Repeat exactly, and only, the lines of the entries below from the one with "[?] (1112, 194)" through the one with "Vizitati acest site (983, 652)", both ends included.

(Records)

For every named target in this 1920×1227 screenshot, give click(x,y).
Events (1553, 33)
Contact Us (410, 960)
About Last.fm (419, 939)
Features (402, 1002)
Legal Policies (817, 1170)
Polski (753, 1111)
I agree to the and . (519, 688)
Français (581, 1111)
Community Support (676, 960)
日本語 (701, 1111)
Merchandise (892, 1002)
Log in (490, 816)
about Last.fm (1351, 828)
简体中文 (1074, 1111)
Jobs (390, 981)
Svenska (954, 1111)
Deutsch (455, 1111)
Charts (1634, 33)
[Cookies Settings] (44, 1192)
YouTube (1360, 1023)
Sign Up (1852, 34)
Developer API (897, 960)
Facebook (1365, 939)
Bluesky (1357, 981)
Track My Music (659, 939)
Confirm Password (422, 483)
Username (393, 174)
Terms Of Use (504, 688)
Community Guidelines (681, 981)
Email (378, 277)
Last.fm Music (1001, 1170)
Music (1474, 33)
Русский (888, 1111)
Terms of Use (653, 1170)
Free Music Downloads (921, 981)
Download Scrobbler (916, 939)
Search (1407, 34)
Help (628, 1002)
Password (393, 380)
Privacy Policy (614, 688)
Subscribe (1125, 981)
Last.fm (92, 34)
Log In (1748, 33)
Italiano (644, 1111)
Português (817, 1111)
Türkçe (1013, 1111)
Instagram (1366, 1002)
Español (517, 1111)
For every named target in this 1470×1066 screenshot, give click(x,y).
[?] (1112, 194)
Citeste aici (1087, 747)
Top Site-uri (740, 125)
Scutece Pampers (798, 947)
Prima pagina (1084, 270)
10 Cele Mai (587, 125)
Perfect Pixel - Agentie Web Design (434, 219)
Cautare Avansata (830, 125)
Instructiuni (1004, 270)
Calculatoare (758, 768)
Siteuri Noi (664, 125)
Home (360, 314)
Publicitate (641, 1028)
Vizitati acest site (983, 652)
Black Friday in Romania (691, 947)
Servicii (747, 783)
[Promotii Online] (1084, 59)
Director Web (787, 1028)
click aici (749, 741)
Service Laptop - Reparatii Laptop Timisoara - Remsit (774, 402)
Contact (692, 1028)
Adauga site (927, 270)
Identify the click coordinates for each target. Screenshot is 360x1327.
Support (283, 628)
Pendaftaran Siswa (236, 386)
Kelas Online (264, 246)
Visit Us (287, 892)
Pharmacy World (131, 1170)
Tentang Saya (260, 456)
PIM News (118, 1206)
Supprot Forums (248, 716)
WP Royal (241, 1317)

(End Records)

• Result of the exercise:
[?] (1112, 194)
Citeste aici (1087, 747)
Top Site-uri (740, 125)
Scutece Pampers (798, 947)
Prima pagina (1084, 270)
10 Cele Mai (587, 125)
Perfect Pixel - Agentie Web Design (434, 219)
Cautare Avansata (830, 125)
Instructiuni (1004, 270)
Calculatoare (758, 768)
Siteuri Noi (664, 125)
Home (360, 314)
Publicitate (641, 1028)
Vizitati acest site (983, 652)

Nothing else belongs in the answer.